Guaranteed to turn marmalade toast to bitter gall

The Sunday Times misses the mark, by lang Scots miles.

Murdoch’s Sunday Times is a nasty, vicious, trivialising thing. In that it is the reflection of its master, now “best mates” with Alex Salmond.

My previous post was a jotting after being in Edinburgh yesterday. I’m not Orange. However, I do have to appreciate the viewpoint: even Gerry Adams and Máirtín make that leap. That is a recognition of the importance of the Orange sympathy across protestant Northern Ireland. Nor should it be scorned in lowland Scotland.

Yet the Orange don’t read the Sunday Times, do they?
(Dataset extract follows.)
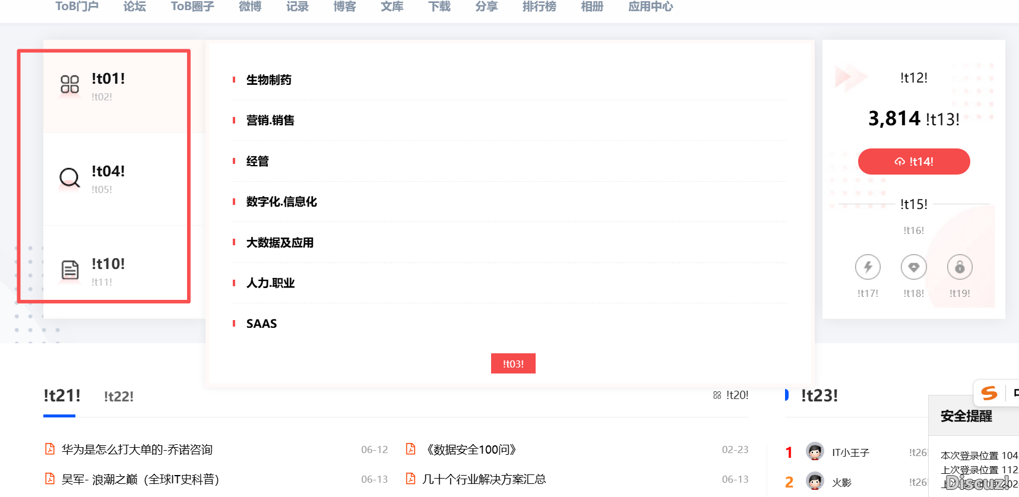The height and width of the screenshot is (497, 1019).
Task: Click the lock icon above !t19!
Action: point(960,267)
So it’s always Open Season when the Boss is calling the shots. And, I’ll lay odds, Camilla Long’s piece didn’t get the same page 2 prominence in today’s Scottish edition:

ON A small square of emerald behind Edinburgh Castle a furious Hobbit army gathers.

Nearly 15,000 Orangemen and women — none more than 5ft 6in — pour into the park, clutching fancy caps, braids, straps, pompoms, feathers, actual flutes of war and swag upon swag of militant polyester.

Even the mobility scooters seem ready for battle, pimped with “naw” slogans and fluttering Union flags.

One man, next to a burger van, has the pin of a “no” badge jammed through his ear.

And to help our mockery:

01_NH14ORA_1095228k

 

Oh, how droll. Definitely not one of us, say the ladies congregating at Moningside Parish Church. But sisterhood pervades under the skin, and I suggest a jerk of cross-class recognition. Good on you, love!

Even if your threads come from Primark, and not Jenners, you can still be Bonny Jean, and a lass o’ pairts. And your mother could well be buried under her maiden name, in the fine tradition of till death us do part. Some of us take pride in those differences.

A generation or so earlier …

Let us remember where these Scottish Orangemen come from. Some of them, those in the mobility scooters … ready for battle, are old enough to have laboured in the shipyards, the steel-works, the collieries that Margaret Thatcher’s government left derelict.

As for the Hobbitry, let’s look at a better writer than Ms Long, who went Down the Mine:

There is the heat—it varies, but in some mines it is suffocating—and the coal dust that stuffs up your throat and nostrils and collects along your eyelids, and the unending rattle of the conveyor belt, which in that confined space is rather like the rattle of a machine gun. But the fillers look and work as though they were made of iron. They really do look like iron hammered iron statues—under the smooth coat of coal dust which clings to them from head to foot. It is only when you see miners down the mine and naked that you realize what splendid men, they are. Most of them are small (big men are at a disadvantage in that job) but nearly all of them have the most noble bodies; wide shoulders tapering to slender supple waists, and small pronounced buttocks and sinewy thighs, with not an ounce of waste flesh anywhere.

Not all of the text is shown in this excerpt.